A ideia já vem da campanha eleitoral e gerou polémica desde o início. António Costa, primeiro-ministro, queria usar 1.400 milhões de euros do Fundo de Estabilização Financeira da Segurança Social (FEFSS) para investir na reabilitação urbana. No início de abril, Costa repetiu o número — e alarmou a oposição. Mas no Programa Nacional de Reformas, enviado no final do mês passado para Bruxelas, só constam 500 milhões de euros. Vieira da Silva, ministro do Trabalho, confirmou ao Observador que o último número é o que vale.

O tema será debatido esta quarta-feira à tarde no Parlamento, durante um debate em plenário a partir de uma interpelação do PSD, sobre a sustentabilidade da Segurança Social e o uso do FEFSS. Até agora, as declarações públicas do Executivo sobre o assunto apontavam para a utilização de cerca de 10% do dinheiro do FEFSS, os tais cerca de 1.400 milhões de euros, para financiar a reabilitação urbana. Na sessão de abertura da “Semana da Reabilitação Urbana de Lisboa”, a 4 de abril, o primeiro-ministro foi claro:

Para criar este novo segmento de rendimento acessível no mercado, o Governo vai ele próprio investir através do Fundo de Estabilidade Financeira da Segurança Social cerca de 1.400 milhões de euros na recuperação do património, alargando as fontes de financiamento da Segurança Social.”

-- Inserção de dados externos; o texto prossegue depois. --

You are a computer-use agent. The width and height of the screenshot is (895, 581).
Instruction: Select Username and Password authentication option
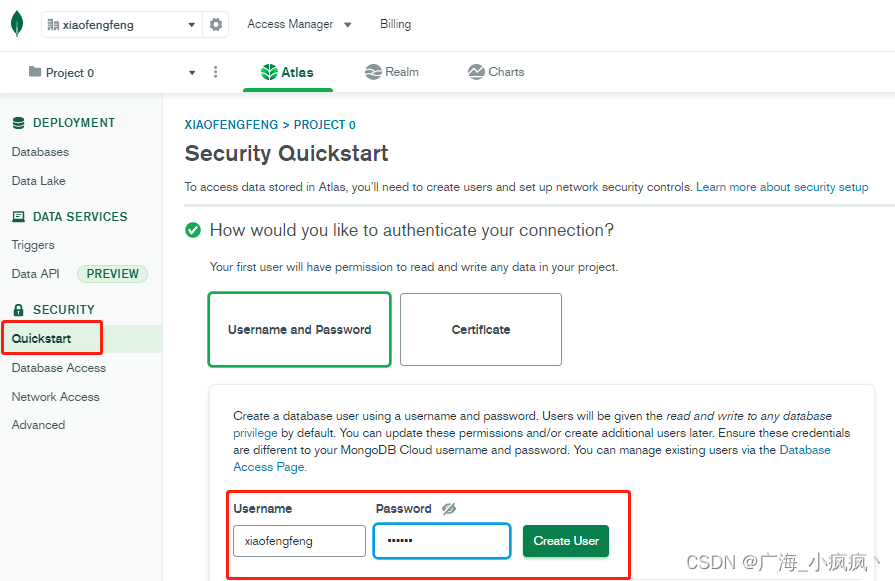tap(299, 329)
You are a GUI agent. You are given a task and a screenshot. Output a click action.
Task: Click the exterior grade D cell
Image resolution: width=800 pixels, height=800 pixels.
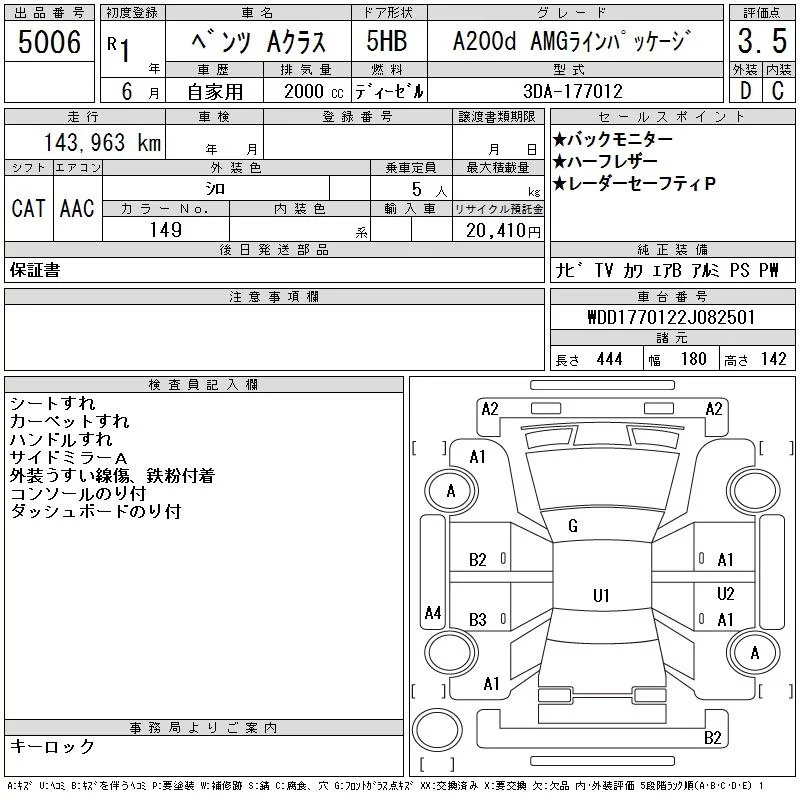coord(744,90)

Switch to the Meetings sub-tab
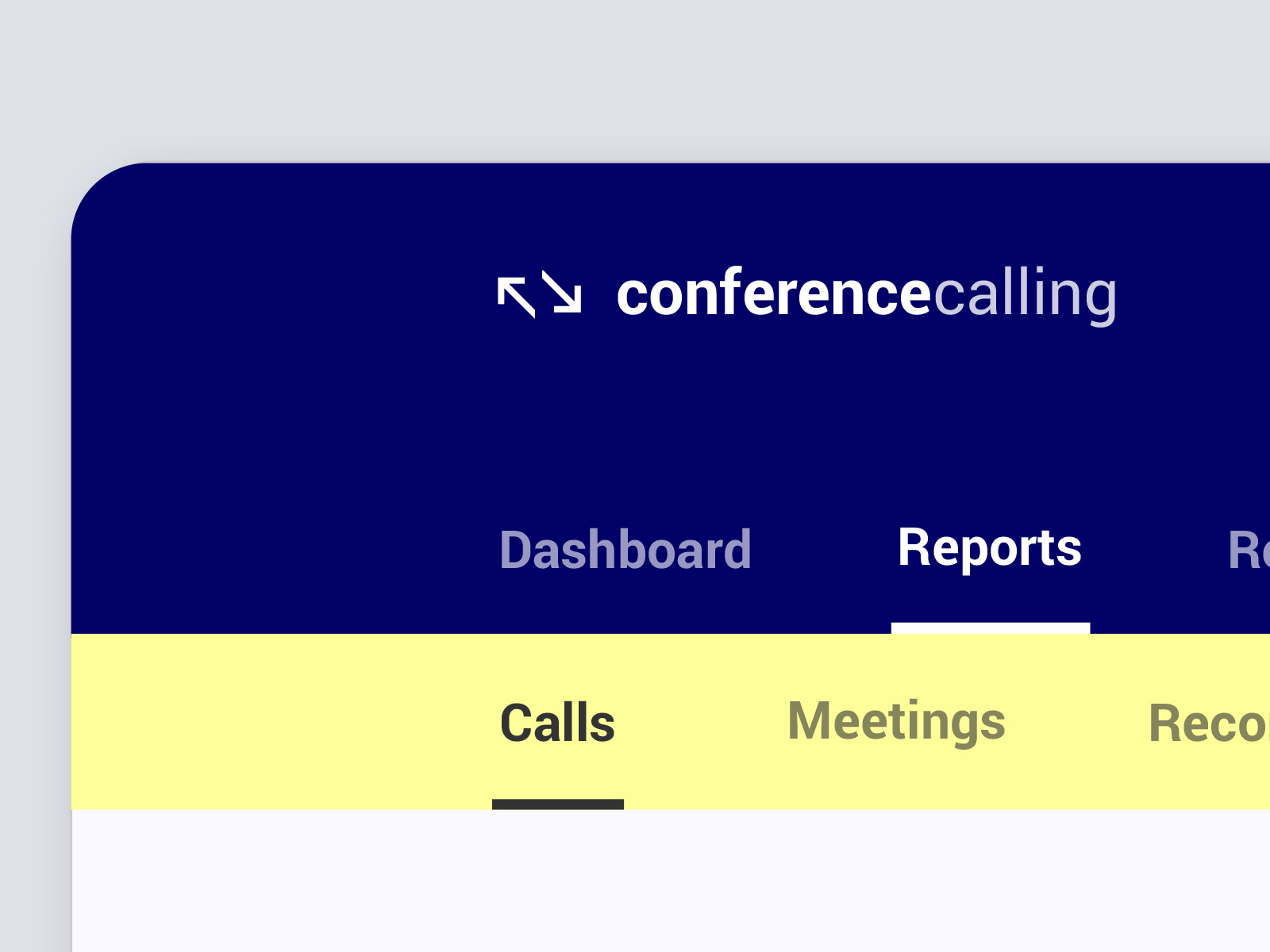pyautogui.click(x=896, y=722)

Contudo, no PNR, aprovado a 29 de Abril em Conselho de Ministros, o valor inscrito é muito menor: prevê-se que o Fundo Nacional de Reabilitação do Edificado venha a recuperar 2.702 fogos degradados até 2020, com os projetos e as obras a arrancar no próximo ano (2016 será um ano de programação). Para isso, conta com 500 milhões de euros vindos do pé-de-meia dos pensionistas.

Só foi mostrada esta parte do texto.